Staline
choisit minutieusement ses hommes en fonction de
leur fidélité personnelle ou de leur vulnérabilité. Son premier chef de bureau
du Secrétariat du Comité central est Amaiak Nazaretian, ancien membre du
collège du commissariat aux Nationalités depuis 1918, ancien secrétaire du
Bureau caucasien du Comité central et commissaire à la Justice et aux Finances
de Géorgie, de 1920 à 1922. Cet ami intime d’Ordjonikidzé lui écrit souvent et,
dans ses lettres, appelle toujours familièrement Staline « Koba » ou « Sosso » ;
il insiste sur sa rigueur (« Koba me dresse vigoureusement »), sur
son caractère complexe (« Il est très rusé, ferme comme une noix, tu n’arrives
pas tout de suite à le déchiffrer »), mais aussi sur sa gentillesse (« Malgré
toute la sauvagerie raisonnable, si j’ose ainsi m’exprimer, de son caractère, c’est
un homme doux, qui a du cœur et sait apprécier les qualités des gens [404] »). Il sait
donc séduire s’il le faut.
Staline le limoge, en décembre 1923, pour une erreur
commise par un de ses adjoints et le remplace par Ivan Tovstoukha, qui a
appartenu lui aussi, de 1918 à 1921, au collège du commissariat aux
Nationalités dont il a été le secrétaire. En l’absence fréquente de Staline, il
a même fait tourner la machine. En 1921, il passe dans l’appareil du Comité
central ; à la fin de 1923, il dirige, et ce jusqu’en 1930, le bureau du
Secrétariat du Comité et la « Section secrète » constituée en 1926. C’est
un homme de bureau, mais aussi un bourreau de travail, cultivé, instruit, qui
collabore avec Kamenev à la préparation et à la publication de la première
édition, dite « jaune », des Œuvres complètes de Lénine pour
laquelle il rédige des notices biographiques précises. Au début des années 1930,
Staline interdira cette édition, et la fera même confisquer par le NKVD à tous
les membres du Bureau politique qui la possédaient.
Lev Mekhlis, de 1907 à 1914, a appartenu, à Odessa, au parti
social-démocrate juif sioniste Poale Zion et n’a rejoint les rangs du parti
bolchevik qu’au début de 1918. En janvier 1921, il est nommé chef de la
chancellerie du Conseil des commissaires du peuple puis, en octobre, il est
affecté à l’Inspection ouvrière et paysanne, où Staline apprécie cet homme
froid, sec, dur et docile. Mekhlis s’attachera à expier le sionisme de sa
jeunesse et à le compenser par une soumission servile à Staline, qui le traite
comme un domestique. Lorsqu’il veut allumer sa pipe, Staline le convoque par
téléphone et lui réclame sèchement : « Des allumettes ! »
Mekhlis, las de ce petit jeu, installe un jour sur le bureau de Staline un
téléphone spécial portant une étiquette « Allumettes » et, lorsque la
sonnerie résonne, envoie un courrier porter les allumettes. Staline, mécontent,
l’appelle alors sur la ligne normale et, lorsque Mekhlis se présente à lui,
exige dans un sourire moqueur : « Camarade Mekhlis, des allumettes ! [405] » Un jour,
Staline entre dans son bureau, crie : « Mekhlis ! » et
montre du doigt dans le couloir une feuille de papier que l’autre court
ramasser. Staline se plaît à mettre à l’épreuve son empressement de laquais [406] .

> DONNÉES EXTRAITES
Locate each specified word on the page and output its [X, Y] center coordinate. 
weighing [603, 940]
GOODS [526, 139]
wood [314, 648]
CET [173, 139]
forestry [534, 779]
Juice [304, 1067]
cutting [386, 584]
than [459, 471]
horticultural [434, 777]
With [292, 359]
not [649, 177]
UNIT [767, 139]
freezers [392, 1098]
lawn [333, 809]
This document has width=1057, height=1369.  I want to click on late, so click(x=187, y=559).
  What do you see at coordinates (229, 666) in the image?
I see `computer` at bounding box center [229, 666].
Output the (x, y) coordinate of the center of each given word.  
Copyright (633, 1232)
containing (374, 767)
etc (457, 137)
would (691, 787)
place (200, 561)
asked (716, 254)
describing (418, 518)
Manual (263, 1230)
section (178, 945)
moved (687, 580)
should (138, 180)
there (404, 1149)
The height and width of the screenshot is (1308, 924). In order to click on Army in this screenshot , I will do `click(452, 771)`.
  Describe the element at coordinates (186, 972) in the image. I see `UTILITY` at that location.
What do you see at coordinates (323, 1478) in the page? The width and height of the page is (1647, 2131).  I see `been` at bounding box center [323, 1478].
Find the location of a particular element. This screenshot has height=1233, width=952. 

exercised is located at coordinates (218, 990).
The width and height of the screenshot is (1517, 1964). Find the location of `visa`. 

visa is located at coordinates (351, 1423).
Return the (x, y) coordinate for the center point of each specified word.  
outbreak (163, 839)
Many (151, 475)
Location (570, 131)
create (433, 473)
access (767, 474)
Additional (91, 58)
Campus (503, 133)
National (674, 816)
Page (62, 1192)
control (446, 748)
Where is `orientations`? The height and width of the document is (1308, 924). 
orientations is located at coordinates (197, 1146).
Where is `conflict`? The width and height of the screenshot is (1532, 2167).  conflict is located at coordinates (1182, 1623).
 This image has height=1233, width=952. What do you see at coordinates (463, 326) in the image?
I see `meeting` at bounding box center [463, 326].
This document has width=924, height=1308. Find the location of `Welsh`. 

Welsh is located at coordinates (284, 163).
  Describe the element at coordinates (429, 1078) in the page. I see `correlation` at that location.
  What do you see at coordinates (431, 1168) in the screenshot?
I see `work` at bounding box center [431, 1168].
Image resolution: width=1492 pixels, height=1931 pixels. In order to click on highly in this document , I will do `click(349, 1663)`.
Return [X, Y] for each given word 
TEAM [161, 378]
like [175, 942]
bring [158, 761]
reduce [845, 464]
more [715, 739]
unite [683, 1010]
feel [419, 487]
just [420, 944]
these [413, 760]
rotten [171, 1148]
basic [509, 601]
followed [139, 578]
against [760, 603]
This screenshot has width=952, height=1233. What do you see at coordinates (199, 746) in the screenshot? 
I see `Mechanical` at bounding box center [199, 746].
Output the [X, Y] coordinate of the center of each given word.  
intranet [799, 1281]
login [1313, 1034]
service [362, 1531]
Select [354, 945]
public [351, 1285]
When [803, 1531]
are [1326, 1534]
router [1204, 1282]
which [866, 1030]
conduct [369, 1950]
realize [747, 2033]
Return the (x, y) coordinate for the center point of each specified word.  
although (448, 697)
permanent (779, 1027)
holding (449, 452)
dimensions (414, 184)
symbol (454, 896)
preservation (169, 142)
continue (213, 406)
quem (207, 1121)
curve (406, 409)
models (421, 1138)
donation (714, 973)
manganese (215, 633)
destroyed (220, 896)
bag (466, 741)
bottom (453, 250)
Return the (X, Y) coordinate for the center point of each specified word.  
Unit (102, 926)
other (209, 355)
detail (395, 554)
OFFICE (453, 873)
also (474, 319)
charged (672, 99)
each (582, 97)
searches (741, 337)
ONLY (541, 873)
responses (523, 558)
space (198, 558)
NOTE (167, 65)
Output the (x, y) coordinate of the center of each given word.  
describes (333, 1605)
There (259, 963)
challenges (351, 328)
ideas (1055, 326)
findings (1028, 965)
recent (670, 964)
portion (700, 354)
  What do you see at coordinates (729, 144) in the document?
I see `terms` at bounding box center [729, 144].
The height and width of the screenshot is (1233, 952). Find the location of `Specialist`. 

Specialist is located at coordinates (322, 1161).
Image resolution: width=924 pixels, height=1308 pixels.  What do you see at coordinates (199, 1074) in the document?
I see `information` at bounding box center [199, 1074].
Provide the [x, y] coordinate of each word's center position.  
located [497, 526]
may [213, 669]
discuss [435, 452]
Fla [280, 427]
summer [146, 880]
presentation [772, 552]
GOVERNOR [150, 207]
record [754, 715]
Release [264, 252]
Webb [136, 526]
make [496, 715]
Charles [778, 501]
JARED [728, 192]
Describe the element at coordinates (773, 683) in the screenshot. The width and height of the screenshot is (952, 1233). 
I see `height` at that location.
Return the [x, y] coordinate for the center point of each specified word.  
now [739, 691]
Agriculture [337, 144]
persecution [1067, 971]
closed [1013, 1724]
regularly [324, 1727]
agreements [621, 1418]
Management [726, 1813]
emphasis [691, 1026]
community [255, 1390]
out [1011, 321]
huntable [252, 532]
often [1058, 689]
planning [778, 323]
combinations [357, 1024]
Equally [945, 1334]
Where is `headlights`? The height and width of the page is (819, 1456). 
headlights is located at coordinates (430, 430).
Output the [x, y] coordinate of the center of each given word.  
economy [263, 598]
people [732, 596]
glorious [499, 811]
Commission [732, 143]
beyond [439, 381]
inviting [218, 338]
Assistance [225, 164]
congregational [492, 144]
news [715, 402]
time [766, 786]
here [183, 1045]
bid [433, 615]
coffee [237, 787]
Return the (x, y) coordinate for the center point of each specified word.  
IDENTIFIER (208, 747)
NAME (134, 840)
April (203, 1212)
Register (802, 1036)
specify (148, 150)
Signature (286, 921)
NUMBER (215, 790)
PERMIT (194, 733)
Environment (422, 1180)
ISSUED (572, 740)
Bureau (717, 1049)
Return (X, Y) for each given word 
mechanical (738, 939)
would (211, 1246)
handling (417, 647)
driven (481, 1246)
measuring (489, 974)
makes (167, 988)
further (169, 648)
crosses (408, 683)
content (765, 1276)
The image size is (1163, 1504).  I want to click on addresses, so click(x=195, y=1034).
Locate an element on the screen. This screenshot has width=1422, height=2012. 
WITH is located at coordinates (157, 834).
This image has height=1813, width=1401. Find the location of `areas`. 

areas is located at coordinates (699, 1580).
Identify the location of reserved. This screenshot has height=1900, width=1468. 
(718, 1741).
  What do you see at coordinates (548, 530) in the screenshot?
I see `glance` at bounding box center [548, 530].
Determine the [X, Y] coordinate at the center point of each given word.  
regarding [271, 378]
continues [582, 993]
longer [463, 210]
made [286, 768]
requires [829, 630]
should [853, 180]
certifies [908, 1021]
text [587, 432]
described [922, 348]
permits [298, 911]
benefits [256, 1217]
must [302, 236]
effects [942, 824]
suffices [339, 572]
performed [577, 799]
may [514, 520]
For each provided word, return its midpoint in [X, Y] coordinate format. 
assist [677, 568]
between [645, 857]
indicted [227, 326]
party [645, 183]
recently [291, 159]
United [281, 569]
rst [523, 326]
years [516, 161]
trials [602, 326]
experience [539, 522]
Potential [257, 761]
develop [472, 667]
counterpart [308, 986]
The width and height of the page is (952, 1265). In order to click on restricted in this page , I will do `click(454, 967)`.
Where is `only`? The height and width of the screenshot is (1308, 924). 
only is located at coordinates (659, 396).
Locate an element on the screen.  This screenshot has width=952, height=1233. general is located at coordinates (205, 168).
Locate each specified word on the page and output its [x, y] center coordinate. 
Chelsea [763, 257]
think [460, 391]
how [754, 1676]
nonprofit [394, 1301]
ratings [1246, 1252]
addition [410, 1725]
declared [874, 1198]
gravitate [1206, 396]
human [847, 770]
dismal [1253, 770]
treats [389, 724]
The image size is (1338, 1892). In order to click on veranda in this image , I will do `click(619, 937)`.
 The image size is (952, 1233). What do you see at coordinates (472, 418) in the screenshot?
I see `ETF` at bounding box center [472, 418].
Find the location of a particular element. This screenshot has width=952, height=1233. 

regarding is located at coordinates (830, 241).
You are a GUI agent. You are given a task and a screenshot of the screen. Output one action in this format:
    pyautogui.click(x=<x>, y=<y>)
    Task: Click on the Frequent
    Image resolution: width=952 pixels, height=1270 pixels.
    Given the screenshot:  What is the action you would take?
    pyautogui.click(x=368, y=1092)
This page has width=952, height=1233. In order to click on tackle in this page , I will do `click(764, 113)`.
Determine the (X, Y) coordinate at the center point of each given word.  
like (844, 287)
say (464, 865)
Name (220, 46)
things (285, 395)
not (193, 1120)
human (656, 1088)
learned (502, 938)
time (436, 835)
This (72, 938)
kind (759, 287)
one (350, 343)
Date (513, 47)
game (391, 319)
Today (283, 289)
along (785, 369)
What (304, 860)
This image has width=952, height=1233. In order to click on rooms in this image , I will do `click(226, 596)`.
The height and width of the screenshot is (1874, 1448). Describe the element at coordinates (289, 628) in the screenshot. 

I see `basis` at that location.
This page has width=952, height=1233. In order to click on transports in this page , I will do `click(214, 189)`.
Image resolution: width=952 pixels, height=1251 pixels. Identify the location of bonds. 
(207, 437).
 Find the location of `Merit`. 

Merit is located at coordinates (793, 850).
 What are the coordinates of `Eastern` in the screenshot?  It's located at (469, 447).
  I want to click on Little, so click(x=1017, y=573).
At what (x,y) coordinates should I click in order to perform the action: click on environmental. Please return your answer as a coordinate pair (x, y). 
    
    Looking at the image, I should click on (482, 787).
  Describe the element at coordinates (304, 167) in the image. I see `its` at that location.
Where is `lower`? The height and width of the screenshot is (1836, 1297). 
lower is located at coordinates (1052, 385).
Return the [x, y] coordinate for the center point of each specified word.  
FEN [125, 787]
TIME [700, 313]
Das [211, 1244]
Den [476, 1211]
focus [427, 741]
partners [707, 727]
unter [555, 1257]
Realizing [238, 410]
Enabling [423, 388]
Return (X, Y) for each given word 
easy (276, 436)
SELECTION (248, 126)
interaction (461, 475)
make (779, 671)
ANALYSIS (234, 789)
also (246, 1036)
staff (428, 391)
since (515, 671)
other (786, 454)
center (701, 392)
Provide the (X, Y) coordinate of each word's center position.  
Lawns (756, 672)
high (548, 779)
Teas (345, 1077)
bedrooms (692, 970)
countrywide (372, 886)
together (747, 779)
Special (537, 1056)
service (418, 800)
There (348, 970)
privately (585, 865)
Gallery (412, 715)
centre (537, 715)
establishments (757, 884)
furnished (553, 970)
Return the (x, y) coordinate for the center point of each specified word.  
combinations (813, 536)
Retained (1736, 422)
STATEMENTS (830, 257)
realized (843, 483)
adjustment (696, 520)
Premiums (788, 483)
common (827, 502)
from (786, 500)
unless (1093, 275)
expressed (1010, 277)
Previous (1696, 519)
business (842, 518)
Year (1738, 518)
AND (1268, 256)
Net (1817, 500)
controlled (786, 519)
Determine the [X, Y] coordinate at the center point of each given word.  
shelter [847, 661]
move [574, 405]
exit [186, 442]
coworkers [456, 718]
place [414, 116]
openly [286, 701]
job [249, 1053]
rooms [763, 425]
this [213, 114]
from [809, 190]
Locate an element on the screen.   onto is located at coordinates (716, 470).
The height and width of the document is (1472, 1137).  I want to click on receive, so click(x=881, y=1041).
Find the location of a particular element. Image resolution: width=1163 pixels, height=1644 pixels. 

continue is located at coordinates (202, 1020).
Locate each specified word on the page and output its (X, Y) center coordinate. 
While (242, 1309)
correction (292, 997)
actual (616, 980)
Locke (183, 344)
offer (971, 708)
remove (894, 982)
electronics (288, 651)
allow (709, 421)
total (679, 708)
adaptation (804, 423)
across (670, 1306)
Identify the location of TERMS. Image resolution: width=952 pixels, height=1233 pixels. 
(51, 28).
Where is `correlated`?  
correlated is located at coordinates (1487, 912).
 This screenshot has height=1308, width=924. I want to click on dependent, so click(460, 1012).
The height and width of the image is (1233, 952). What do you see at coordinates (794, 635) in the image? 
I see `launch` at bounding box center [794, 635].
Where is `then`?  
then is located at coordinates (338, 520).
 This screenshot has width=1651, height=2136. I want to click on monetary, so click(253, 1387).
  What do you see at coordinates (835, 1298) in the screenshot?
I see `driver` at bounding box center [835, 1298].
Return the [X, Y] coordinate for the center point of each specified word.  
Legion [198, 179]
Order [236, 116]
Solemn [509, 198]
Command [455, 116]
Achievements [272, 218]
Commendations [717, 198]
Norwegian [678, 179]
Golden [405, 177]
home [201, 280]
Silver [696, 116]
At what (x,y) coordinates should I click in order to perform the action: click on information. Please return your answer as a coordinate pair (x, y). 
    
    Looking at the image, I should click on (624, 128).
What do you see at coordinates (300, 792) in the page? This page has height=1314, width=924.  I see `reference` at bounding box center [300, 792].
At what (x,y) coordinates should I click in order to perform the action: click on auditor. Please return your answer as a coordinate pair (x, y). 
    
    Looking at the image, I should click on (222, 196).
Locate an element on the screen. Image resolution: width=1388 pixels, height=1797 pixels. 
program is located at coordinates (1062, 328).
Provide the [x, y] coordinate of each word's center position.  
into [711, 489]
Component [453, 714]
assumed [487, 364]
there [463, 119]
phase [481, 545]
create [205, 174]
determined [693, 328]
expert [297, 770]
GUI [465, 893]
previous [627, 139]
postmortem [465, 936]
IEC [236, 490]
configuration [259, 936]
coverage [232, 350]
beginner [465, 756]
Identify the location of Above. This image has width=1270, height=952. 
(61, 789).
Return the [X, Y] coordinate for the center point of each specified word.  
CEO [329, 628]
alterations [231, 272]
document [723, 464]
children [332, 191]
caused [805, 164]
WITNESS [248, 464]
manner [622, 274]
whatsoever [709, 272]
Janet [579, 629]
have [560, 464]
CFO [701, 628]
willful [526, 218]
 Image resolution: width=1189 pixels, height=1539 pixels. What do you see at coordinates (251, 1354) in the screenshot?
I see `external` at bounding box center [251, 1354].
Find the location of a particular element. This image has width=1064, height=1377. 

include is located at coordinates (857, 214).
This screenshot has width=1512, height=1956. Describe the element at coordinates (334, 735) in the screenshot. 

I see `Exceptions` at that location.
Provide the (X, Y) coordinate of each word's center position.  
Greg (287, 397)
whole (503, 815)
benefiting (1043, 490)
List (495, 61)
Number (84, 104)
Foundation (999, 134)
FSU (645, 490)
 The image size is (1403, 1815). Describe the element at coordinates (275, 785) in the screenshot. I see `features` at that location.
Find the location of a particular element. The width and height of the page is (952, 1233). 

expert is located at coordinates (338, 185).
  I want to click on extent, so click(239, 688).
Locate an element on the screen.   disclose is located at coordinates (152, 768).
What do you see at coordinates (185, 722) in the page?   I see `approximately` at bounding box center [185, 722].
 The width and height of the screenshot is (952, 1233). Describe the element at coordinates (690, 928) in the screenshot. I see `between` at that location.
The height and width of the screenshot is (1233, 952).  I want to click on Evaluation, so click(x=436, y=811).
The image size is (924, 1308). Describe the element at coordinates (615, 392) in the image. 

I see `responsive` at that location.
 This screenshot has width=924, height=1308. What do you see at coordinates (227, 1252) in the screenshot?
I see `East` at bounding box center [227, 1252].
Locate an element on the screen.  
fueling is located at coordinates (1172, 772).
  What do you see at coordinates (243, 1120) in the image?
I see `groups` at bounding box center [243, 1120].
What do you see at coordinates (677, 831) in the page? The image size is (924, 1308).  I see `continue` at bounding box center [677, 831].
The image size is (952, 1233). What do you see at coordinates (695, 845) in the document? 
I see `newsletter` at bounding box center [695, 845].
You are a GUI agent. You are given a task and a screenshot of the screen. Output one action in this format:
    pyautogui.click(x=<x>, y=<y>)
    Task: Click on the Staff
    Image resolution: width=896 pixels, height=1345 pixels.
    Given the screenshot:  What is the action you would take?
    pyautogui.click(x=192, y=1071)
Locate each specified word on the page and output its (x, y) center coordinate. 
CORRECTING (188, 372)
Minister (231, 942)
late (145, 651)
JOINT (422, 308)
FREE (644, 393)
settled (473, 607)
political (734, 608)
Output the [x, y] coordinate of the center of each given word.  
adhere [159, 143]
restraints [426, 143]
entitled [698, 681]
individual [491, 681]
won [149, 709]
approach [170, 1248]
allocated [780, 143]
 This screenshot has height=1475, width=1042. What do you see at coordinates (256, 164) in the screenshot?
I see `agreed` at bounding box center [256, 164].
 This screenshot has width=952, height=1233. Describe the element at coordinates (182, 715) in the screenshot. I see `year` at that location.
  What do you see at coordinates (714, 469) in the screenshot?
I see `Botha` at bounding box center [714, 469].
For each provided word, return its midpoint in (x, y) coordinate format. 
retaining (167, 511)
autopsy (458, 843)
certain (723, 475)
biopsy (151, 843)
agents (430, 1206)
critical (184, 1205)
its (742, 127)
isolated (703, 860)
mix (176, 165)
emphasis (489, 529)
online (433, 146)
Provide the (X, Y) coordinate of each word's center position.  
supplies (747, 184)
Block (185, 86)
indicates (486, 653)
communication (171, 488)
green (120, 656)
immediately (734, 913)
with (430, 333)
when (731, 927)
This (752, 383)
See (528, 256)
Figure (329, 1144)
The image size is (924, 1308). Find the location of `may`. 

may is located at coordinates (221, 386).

> OBJECTIF DE LA TÂCHE
Répondez, s'il vous plaît, à ces questions sur le texte sur les collaborateurs de Staline :
1. Depuis quelle année Amaiak Nazaretian était-il membre du collège du commissariat aux Nationalités ?
2. Avec qui Ivan Tovstoukha collabore-t-il pour l'édition « jaune » des Œuvres complètes de Lénine ?
3. Dans quelle ville Lev Mekhlis a-t-il appartenu au parti Poale Zion ?
Ce matériel n'a aucun lien avec le texte sur les collaborateurs de Staline.

> RÉSULTAT DE L'EXERCICE
1. 1918
2. Kamenev
3. Odessa